STJ nega indenização a investidor estrangeiro

Um investidor estrangeiro que alegou ter perdido US$ 2 milhões em aplicações “desastrosas” feitas por corretoras brasileiras não deve ser indenizado. A 3ª Turma do Superior Tribunal de Justiça restabeleceu sentença do Tribunal de Justiça do Rio Grande do Sul, que havia extinguido o processo, sem julgamento de mérito, por falhas processuais e determinado a devolução dos US$ 2 milhões investidos em compras de ações no Brasil.

O alvo da Ação de Indenização por Perdas e Danos ajuizada por Ned Smith Junior e sua empresa, Dryford Investment S.A. eram a Discount Bank, a Cetro Corretora de Títulos e Valores Mobiliários Ltda., a Ernesto Corrêa da Silva Filho, a Prodesenho Participações Ltda. e Credibanco S.A. Distribuidora de Títulos e Valores Mobiliários. 

O relator do caso, ministro Sidnei Beneti, acatou os argumentos do Discount Bank e da Cetro Corretora de que a Dryford não prestou a caução imposta a empresas estrangeiras pelo artigo 835 do Código de Processo Civil. E, para isentar-se da caução, a empresa cedeu os direitos da ação a uma pessoa física, o presidente Ned Smith Junior, que buscou assistência judiciária gratuita.

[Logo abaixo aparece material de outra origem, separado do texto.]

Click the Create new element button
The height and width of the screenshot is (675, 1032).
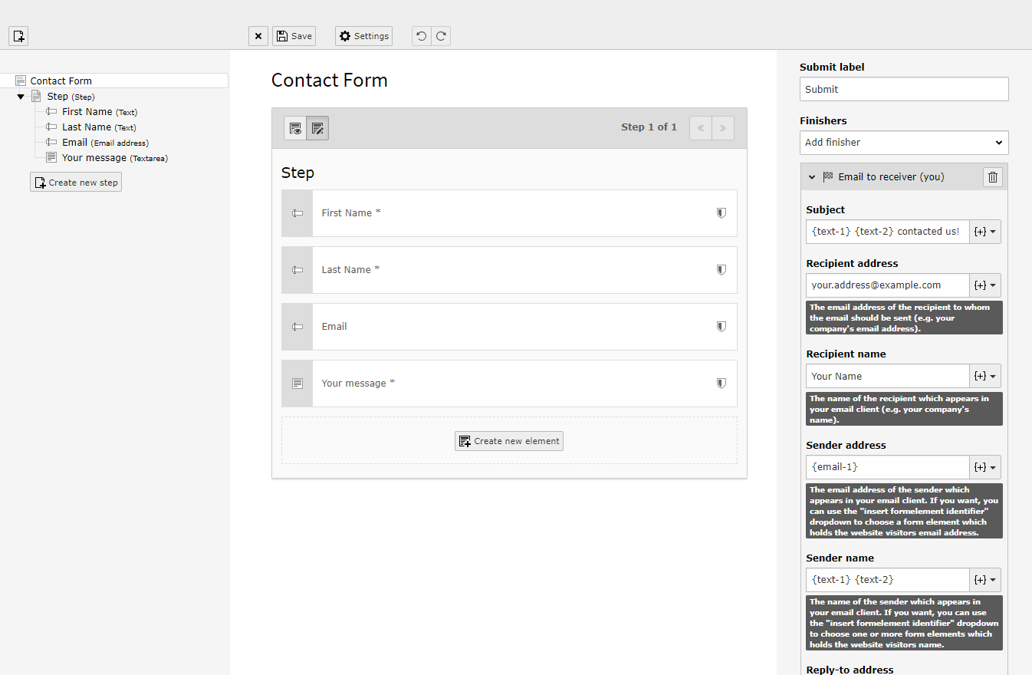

Segundo o ministro, a cessão de direitos ocorreu após a determinação de depósito da caução fixada no valor de R$ 100 mil, montante que considerou “singelo” numa causa de milhões de dólares. “Essa cessão não podia ter validade, pois, evidentemente, levava a contornar a exigência da caução para acionamento por pessoa jurídica”, disse. Com informações da Assessoria de Comunicação do STJ.